## EXERCISE INSTRUCTIONS
Scan the entries below. Return every line that includes "agent".

*** Opening of MATERIAL SUPPLIED ***

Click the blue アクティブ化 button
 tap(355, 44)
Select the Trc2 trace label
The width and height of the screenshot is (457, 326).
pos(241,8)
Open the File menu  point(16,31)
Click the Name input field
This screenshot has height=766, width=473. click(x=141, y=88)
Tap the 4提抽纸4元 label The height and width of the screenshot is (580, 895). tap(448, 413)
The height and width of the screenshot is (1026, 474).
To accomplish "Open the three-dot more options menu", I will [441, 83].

*** Close of MATERIAL SUPPLIED ***
*** Opening of MATERIAL SUPPLIED ***

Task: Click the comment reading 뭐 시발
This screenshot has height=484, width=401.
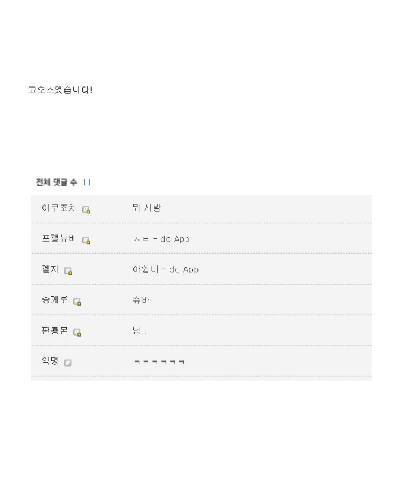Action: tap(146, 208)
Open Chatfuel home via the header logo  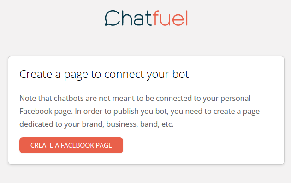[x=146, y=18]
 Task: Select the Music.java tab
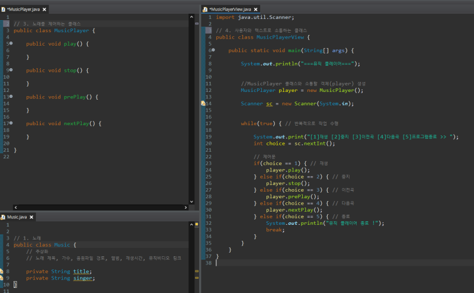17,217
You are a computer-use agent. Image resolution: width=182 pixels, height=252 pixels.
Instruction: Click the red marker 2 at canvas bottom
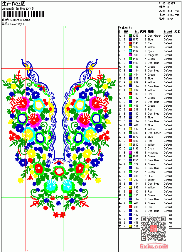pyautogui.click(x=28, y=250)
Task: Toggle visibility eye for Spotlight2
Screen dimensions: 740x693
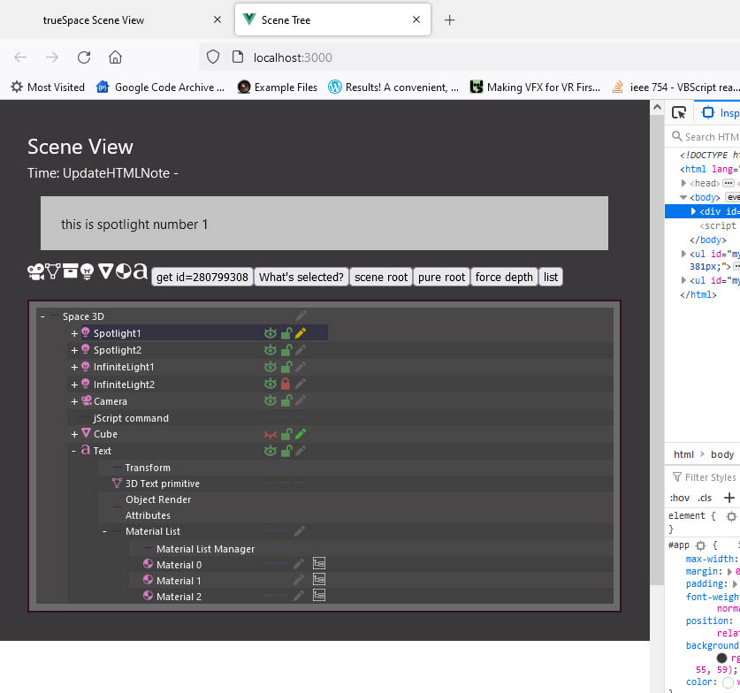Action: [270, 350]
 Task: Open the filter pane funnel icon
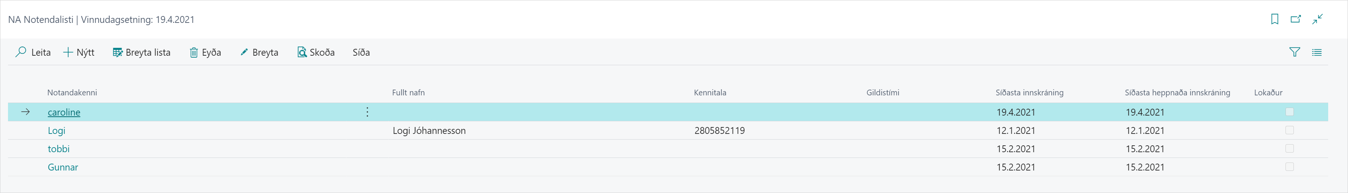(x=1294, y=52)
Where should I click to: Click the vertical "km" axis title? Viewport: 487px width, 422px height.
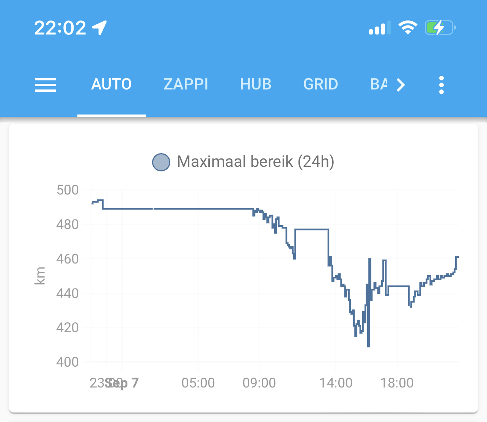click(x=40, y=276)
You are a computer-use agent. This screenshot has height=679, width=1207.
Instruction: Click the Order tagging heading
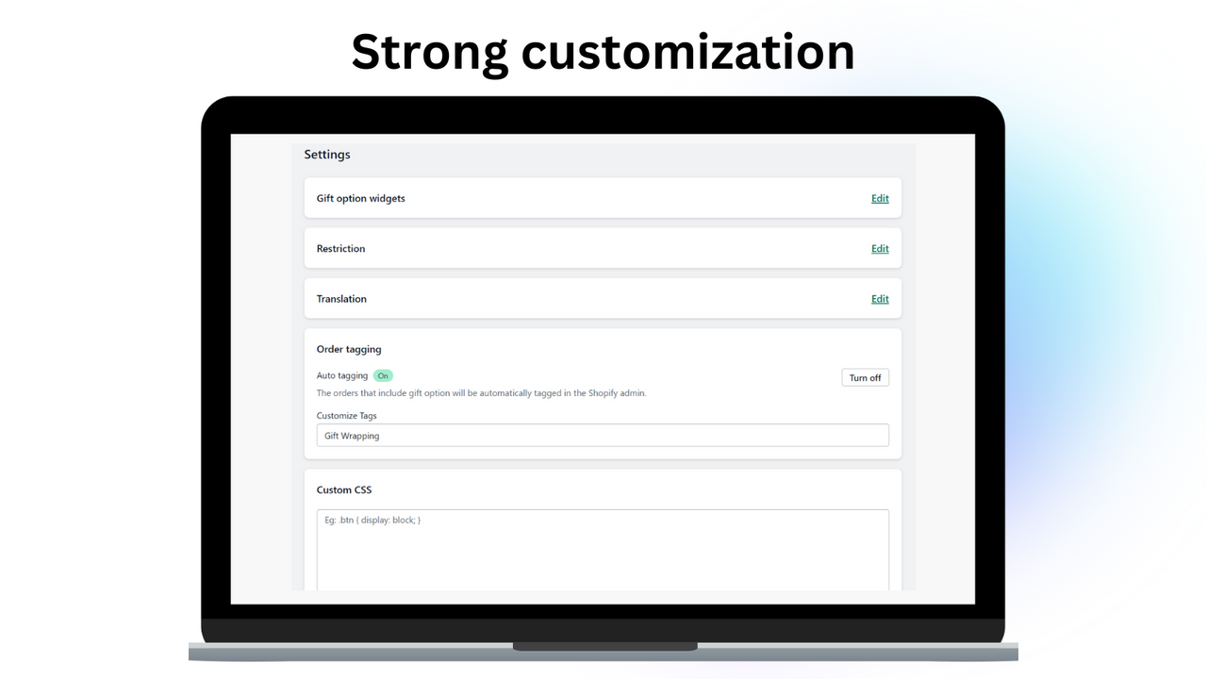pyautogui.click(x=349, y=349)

*** Close of MATERIAL SUPPLIED ***

## RESULT OF THIS EXERCISE
You are a computer-use agent. Image resolution: width=182 pixels, height=252 pixels.
You are a computer-use agent. This screenshot has height=679, width=1207.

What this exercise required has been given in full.